Nitelikli Hakaret Suçu Cezası (TCK 125/3)
TCK kapsamında hakaret suçunun nitelikli bir şekilde işlendiğine kanaat getirilirse 1 yıl ile 2 yıl arasında ceza söz konusu olur. Suçun hangi hallerde nitelikli vasfı kazanacağı kanunda belirtilmiştir. Bu kapsamda hâkimin takdir yetkisi bağlamında suçun adli para cezasına dönüştürülmesi söz konusu olmayacaktır.
Alenen Hakaret Suçu Cezası (TCK 125/4)
Hakaret suçunun işlenmesiyle alakalı cezayı arttıracak olan bir husus da suçun alenen işlenmiş olmasıdır. Bu durumda ceza 1/6 oranında artacaktır. Alenen suç işlemekle kasıt başkalarının duyacağı, göreceği ya da okuyacağı şekilde hakaretin gerçekleşmesidir.
Kurul Halinde Çalışan Kamu Görevlilerine Hakaret Suçu Cezası (TCK 125/5)
Kurul halinde çalışan kamu görevlilerine yönelik bir hakaret, cezanın ¼ ile ¾ oranında arttırılmasına neden olabilir. Bu nedenle de hakaret ederken sonuçlarını bilerek davranmak söz konusu olur. Aksi takdirde farkında olmadan ciddi bir ceza ile karşı karşıya kalmanız söz konusu olacaktır.
Karşılıklı Hakaret Suçu ve Cezası TCK 129/3
Türk Ceza Kanunu’nun 129. maddesinin üçüncü fıkrasında düzenlenen karşılıklı hakaret suçu, iki kişinin birbiriyle hakarete vardığı durumlarda uygulanan bir düzenlemedir. Bu düzenlemeye göre, karşılıklı hakaret suçunun işlenmesi halinde mahkeme, taraflardan birine veya her iki tarafa ceza vermeyebilir veya cezayı 1/3’üne kadar indirebilir.
Bu düzenlemenin amacı, hakaret suçunun meydana gelmesinde iki tarafın da etkisinin olduğunu kabul etmek ve bu doğrultuda cezai yaptırımın etkisini azaltmaktır. Nitekim, iki kişi arasındaki bir tartışmada birinin diğerine hakaret etmesi, karşı tarafın da aynı şekilde karşılık vermesine neden olabilir. Bu durumda, her iki tarafın da hakaret suçu işlediğini kabul etmek ve her ikisine de ceza vermek, adaletsiz bir sonuç ortaya çıkarabilir.

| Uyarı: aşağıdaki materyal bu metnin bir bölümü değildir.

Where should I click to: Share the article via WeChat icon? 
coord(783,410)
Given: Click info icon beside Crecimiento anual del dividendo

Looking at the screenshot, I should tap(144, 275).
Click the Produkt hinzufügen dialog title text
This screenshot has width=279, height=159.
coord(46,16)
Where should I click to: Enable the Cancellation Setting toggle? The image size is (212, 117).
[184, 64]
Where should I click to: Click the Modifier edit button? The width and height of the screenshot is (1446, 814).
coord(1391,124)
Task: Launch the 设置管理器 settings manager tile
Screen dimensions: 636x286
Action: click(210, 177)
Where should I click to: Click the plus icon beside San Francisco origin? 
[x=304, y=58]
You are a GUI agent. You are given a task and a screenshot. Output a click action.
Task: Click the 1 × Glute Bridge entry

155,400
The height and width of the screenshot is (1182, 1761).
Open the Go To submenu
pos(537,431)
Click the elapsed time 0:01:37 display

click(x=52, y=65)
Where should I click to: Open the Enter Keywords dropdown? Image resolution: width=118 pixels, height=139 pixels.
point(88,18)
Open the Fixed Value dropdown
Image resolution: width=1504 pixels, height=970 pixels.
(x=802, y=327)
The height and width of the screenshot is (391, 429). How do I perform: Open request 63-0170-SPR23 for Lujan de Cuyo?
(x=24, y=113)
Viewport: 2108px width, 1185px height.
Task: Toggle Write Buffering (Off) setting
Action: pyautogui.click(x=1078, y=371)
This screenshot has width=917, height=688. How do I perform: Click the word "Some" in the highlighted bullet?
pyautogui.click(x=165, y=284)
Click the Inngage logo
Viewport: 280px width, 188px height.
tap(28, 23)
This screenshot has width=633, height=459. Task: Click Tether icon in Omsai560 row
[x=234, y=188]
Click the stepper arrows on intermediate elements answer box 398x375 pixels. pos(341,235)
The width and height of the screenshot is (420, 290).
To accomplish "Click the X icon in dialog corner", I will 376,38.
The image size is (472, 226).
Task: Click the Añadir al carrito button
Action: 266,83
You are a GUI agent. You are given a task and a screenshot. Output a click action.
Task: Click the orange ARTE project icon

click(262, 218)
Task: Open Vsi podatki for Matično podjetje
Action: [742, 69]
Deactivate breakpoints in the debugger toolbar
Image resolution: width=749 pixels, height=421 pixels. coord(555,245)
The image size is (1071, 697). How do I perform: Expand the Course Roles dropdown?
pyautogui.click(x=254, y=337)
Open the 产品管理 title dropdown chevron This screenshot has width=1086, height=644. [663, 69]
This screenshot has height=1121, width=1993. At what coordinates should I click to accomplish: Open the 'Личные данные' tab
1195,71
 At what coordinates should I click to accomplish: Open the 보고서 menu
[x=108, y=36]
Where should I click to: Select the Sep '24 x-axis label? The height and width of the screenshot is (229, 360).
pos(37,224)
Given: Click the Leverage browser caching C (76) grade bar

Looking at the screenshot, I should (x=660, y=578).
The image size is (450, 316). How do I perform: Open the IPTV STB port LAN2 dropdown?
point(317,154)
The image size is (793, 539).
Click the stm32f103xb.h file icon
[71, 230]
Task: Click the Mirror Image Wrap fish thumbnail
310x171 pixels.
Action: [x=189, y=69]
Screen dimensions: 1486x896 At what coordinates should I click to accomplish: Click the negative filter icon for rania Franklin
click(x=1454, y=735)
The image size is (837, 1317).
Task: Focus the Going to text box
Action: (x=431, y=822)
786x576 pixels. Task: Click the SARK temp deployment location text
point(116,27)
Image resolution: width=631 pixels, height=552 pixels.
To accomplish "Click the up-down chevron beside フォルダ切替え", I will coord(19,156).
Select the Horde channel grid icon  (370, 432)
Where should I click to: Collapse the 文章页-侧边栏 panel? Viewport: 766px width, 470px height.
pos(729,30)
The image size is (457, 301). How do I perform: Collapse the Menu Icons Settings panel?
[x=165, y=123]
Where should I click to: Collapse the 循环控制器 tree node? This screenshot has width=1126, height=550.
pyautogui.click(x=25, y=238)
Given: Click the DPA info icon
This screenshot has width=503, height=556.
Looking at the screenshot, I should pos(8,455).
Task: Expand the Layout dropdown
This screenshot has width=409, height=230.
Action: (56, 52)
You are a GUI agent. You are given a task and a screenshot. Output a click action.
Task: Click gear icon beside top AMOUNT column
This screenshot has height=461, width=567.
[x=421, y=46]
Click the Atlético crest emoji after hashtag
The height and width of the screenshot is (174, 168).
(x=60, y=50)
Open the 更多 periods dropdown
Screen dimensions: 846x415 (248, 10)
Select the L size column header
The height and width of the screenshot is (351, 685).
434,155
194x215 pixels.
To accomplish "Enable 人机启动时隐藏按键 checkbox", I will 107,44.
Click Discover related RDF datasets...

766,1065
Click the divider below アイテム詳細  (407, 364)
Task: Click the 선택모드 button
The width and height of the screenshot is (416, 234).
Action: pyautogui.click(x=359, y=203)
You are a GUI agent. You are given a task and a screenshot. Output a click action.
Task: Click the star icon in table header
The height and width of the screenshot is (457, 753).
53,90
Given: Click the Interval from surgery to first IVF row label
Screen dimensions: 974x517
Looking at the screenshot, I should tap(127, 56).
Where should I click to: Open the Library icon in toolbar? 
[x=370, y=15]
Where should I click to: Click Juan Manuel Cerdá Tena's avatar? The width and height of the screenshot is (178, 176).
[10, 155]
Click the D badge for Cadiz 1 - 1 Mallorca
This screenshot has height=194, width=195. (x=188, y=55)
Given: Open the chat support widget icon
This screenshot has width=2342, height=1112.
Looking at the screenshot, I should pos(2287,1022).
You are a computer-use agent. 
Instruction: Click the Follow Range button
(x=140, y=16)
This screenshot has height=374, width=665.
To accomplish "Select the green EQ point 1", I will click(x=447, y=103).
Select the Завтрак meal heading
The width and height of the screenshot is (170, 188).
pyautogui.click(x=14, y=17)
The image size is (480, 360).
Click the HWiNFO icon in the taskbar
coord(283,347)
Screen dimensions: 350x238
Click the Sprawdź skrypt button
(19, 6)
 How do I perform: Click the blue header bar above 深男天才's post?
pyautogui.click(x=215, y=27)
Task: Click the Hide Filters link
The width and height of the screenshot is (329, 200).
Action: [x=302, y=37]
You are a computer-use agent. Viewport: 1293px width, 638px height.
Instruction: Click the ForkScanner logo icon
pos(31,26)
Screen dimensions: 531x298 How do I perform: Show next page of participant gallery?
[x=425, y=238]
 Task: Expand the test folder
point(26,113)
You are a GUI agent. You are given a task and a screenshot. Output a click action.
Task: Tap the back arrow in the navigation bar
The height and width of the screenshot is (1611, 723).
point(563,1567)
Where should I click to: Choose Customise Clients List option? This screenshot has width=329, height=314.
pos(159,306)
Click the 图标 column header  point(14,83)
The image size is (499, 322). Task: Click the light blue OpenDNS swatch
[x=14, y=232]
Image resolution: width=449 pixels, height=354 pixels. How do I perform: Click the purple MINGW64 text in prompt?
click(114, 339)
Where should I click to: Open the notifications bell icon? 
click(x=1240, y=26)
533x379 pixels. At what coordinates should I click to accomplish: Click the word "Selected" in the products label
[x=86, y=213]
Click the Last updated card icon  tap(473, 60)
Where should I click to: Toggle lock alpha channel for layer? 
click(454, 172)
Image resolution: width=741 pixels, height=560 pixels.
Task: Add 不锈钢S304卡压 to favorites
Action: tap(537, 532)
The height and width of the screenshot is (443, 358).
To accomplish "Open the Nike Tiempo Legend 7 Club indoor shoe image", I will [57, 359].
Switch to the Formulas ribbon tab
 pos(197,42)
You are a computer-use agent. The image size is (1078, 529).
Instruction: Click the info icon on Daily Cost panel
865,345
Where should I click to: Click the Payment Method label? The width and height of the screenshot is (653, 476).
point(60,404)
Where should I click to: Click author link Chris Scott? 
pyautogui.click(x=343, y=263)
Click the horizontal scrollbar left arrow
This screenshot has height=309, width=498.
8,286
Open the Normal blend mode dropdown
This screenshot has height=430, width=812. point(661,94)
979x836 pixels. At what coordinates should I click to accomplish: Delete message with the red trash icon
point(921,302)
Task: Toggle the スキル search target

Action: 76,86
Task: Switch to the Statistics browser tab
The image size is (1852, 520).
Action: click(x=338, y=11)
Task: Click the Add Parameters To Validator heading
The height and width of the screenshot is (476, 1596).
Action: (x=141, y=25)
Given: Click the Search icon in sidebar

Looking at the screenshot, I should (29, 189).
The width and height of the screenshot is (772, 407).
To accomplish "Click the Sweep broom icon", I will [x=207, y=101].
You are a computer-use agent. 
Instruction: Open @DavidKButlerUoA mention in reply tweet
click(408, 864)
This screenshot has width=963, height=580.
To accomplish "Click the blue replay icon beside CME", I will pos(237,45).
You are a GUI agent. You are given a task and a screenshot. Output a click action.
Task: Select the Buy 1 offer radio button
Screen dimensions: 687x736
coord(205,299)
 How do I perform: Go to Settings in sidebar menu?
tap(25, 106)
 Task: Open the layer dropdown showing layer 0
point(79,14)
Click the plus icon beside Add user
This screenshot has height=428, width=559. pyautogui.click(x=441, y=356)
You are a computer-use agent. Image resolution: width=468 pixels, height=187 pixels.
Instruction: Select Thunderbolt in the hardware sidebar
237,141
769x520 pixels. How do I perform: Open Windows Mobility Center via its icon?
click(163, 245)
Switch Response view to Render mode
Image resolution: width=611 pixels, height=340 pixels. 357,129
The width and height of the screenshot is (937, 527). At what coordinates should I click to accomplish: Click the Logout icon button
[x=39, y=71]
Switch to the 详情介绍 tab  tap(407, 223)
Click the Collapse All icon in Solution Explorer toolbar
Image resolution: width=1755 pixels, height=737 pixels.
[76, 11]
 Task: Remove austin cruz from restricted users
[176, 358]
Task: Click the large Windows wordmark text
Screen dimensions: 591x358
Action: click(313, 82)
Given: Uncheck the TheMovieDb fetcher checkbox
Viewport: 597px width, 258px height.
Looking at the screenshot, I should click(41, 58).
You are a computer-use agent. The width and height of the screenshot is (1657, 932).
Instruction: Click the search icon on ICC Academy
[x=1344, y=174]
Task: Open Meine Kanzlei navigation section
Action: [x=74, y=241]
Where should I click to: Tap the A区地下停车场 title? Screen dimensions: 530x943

Ancak, karşılıklı hakaret suçunun bazı yönleri tartışmalıdır. Örneğin, bu düzenlemenin bir intikam aracı olarak kullanılması mümkün olabilir. Bir kişi, başka bir kişiye hakaret ettikten sonra, o kişinin de kendisine hakaret etmesi için bekleyebilir. Bu durumda, karşılıklı hakaret suçunun işlenmesi halinde, her iki taraf da cezadan kurtulmuş olacaktır.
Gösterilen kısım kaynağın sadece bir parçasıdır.